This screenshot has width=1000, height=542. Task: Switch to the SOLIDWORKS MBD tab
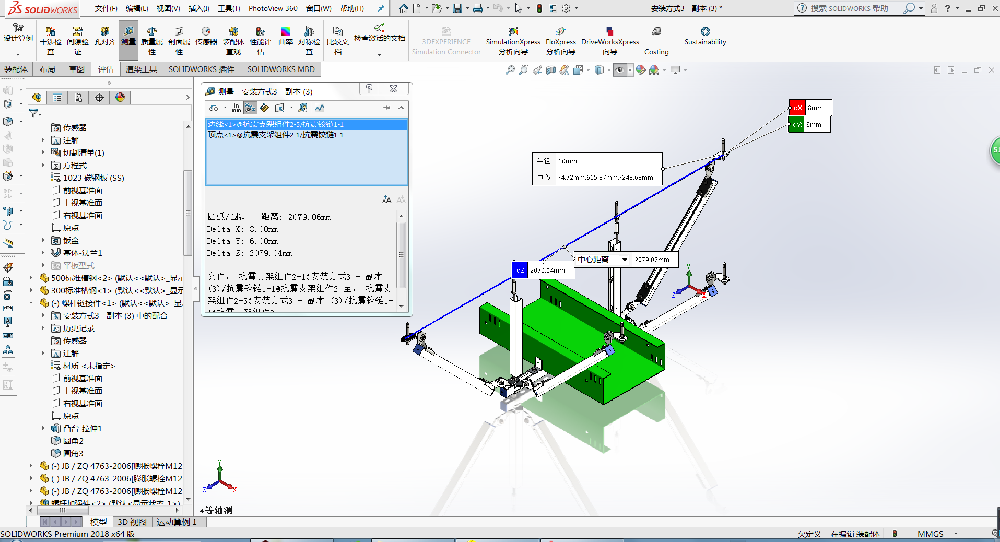click(280, 70)

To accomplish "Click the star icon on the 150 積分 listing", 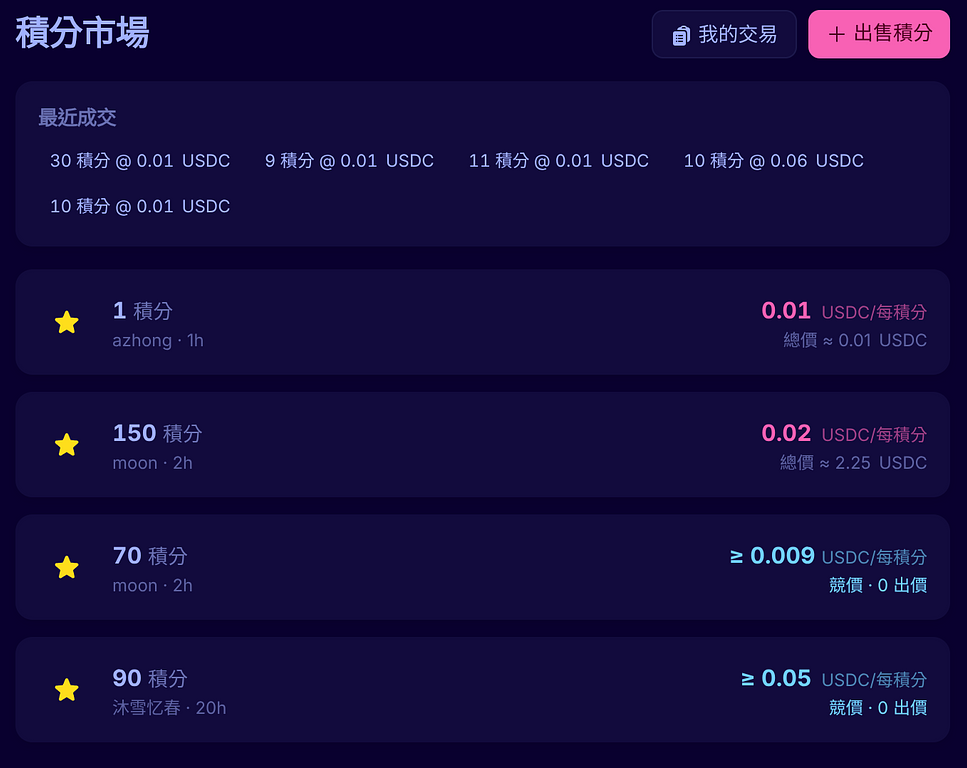I will 67,445.
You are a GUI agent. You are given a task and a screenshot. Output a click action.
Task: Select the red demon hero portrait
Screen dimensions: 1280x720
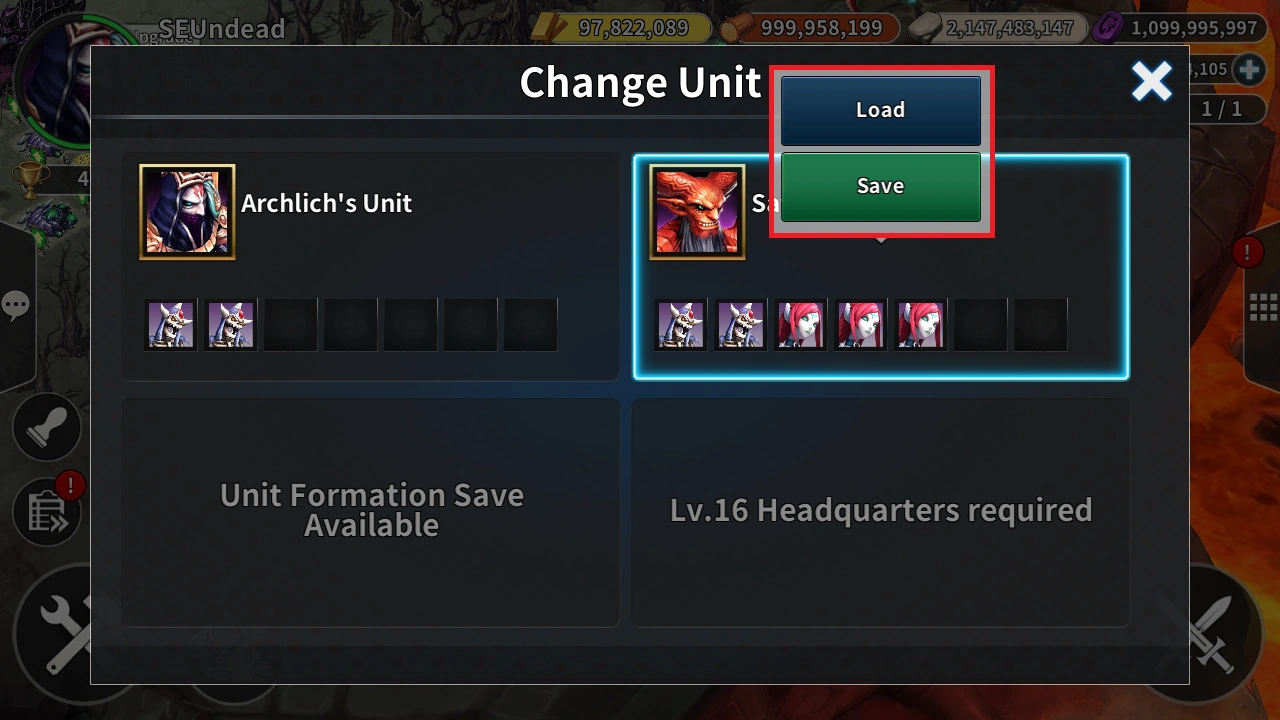[x=698, y=212]
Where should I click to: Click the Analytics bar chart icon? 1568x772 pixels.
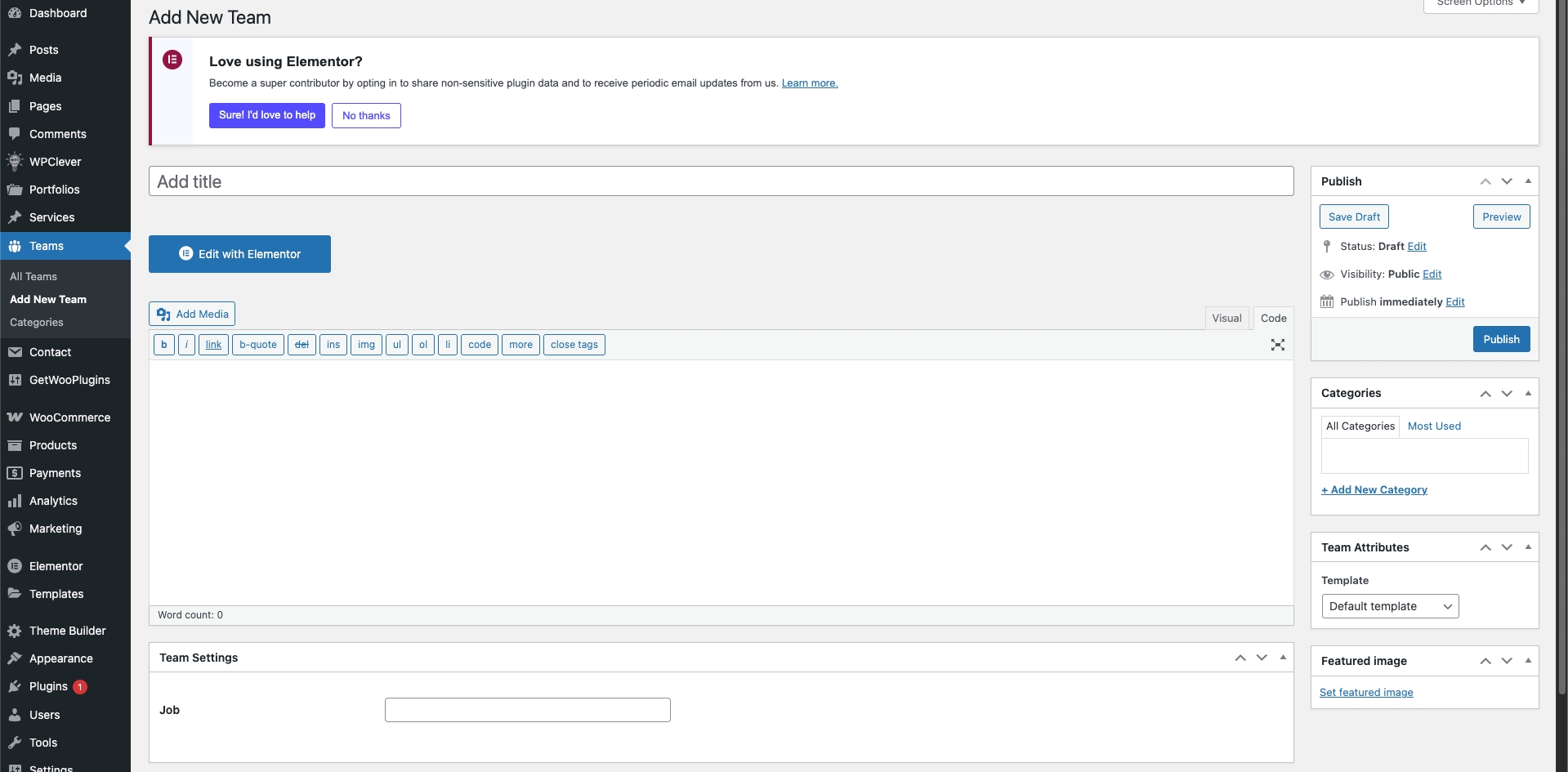click(x=15, y=501)
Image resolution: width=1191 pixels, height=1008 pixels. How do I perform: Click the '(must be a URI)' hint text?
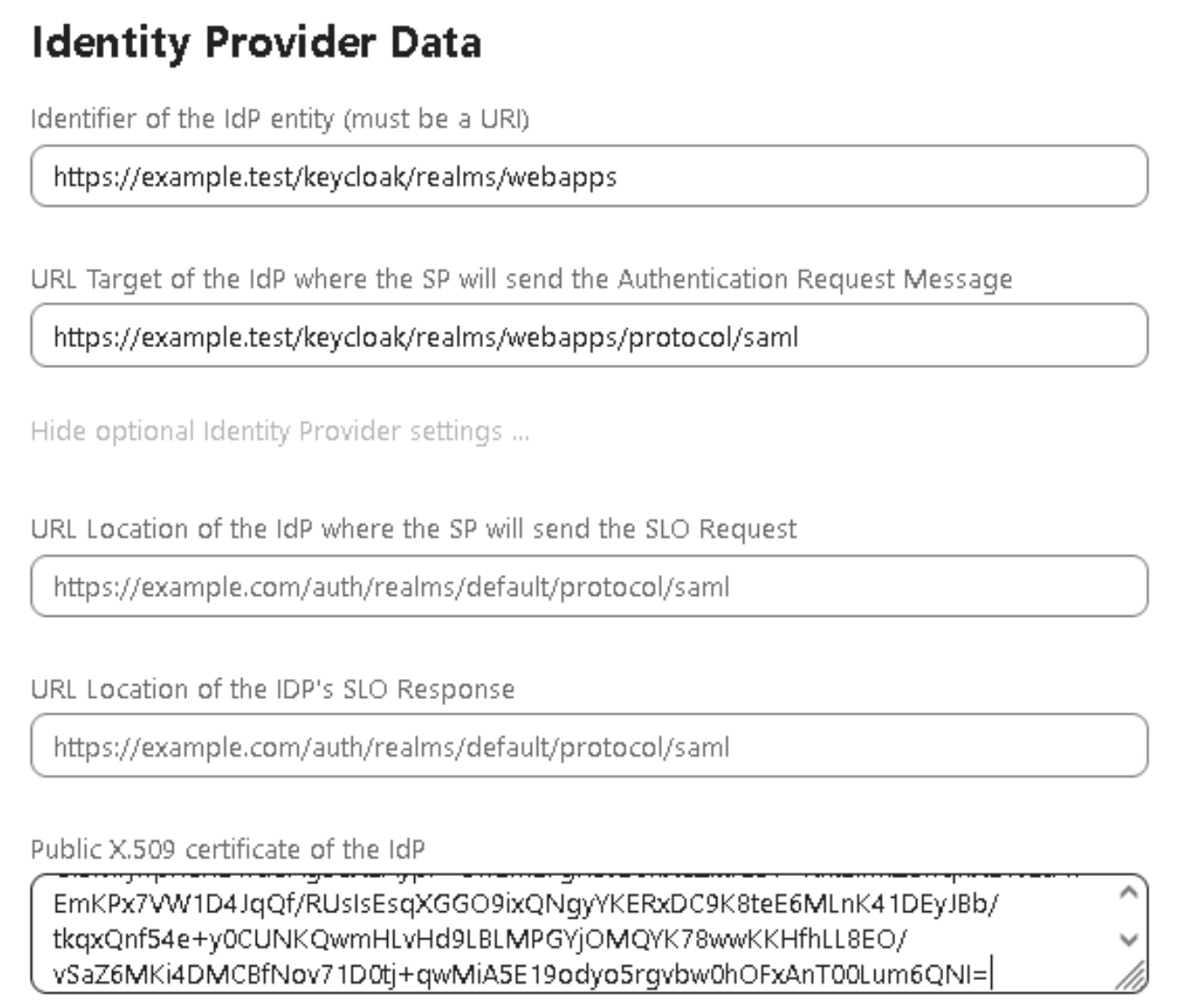point(436,119)

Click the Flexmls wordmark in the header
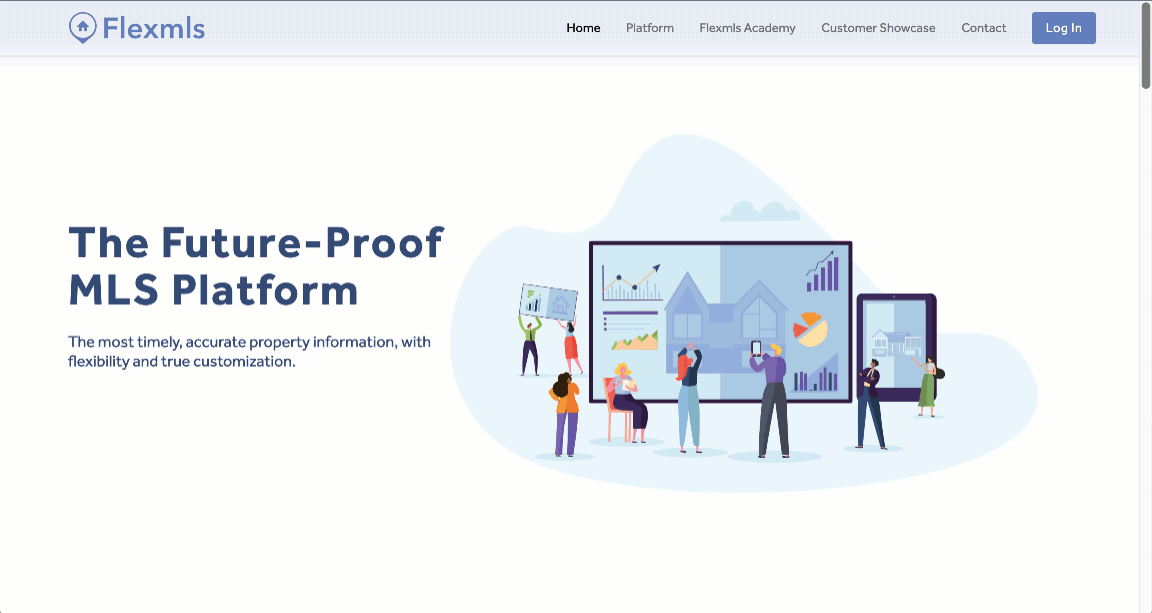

══════════════════════════════

YOUR GOAL: Beginning with the line that contains "Where should I" and ending with the final line of the material, reproduce those lines exactly and nothing else. Omit the pictures.

RESULT OF THIS TASK:
Where should I click to: Click the Analytics bar chart icon? 1568x772 pixels.
click(x=15, y=501)
Image resolution: width=1191 pixels, height=1008 pixels. How do I perform: Click the '(must be a URI)' hint text?
point(436,119)

Click the Flexmls wordmark in the header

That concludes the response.